Nicole Atkins – Mondo Amore
Epic is a description so overused as to be leeched of meaning. So I’m not damning Nicole Atkins with faint praise when I say that she’s got an epic sensibility – and a voice to go with it. The title of her sophomore release implies that ambition, which comes wrapped up in tightly arranged 3- and 4-minute songs rich in instrumental texture and big-beat dynamics. This Jersey girl knows how to rock, but she’s also got a lingering romance with classic 1960s pop. You know, the kind of condensed symphonic wallop and surging emotional force that made Phil Spector the Tycoon of Teen, amped up Bruce Springsteen’s signature anthems, and gives this album its big, unbeatable heart.
The Neptune, N.J., singer returns after some major professional shifts.
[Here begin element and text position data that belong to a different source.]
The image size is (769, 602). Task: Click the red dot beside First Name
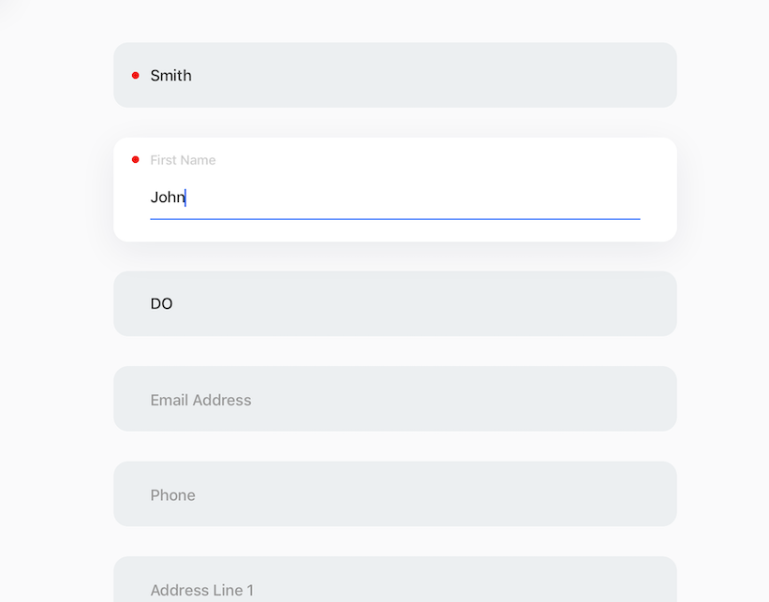[x=136, y=160]
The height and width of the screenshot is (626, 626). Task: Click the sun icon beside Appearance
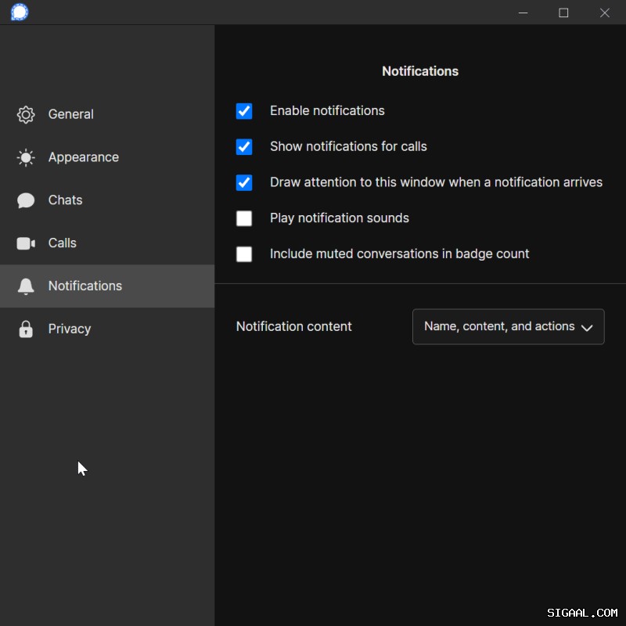pos(26,157)

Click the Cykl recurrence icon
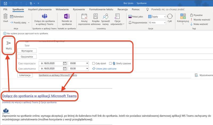pos(170,17)
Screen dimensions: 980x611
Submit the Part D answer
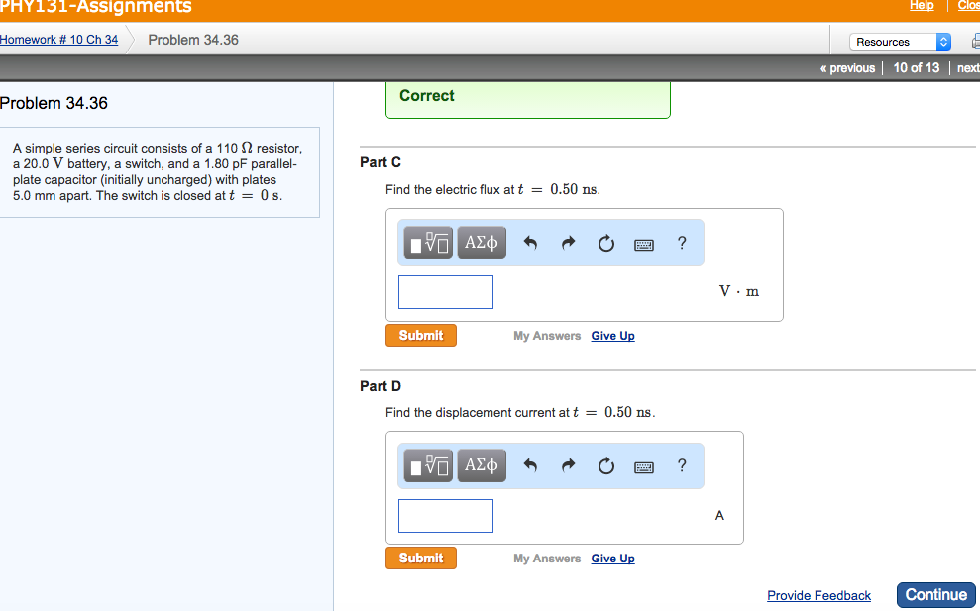coord(420,558)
She switched labels, leaving behind Columbia for Razor & Tie; got rid of The Sea, the band with which she recorded 2007’s Neptune City; and revamped her sound without tinkering too much with the essentials: that sweeping, fearless, soulful voice. It’s what ties together everything on Mondo Amore, which true to its name spins around an assortment of styles. The album closes with “The Tower,” a brooding, romantic showcase for Atkins’ pop-operatic chops, loaded with stinging blues guitar solos and “House of the Rising Sun” piano, which bolster the singer’s inner Pavarotti. The cool thing is, that’s really a grand summation. Elsewhere, Atkins whips up some sassy R&B strut with AM radio grit (“Cry, Cry, Cry”), essays girlie garage rock (“You Come To Me”), woos with a delicate ballroom lullaby (“Hotel Plaster”), waxes gloriously Orbisonian (“You Were the Devil”), and straps on her thigh-boots for some Zeppish stomping (“My Baby Don’t Lie”) via distorted country blues.
A pop historian as adventure girl as owner of an amazing set of pipes, Atkins is a lot of performers in one. Mondo Amore is her world, one big enough for all of them.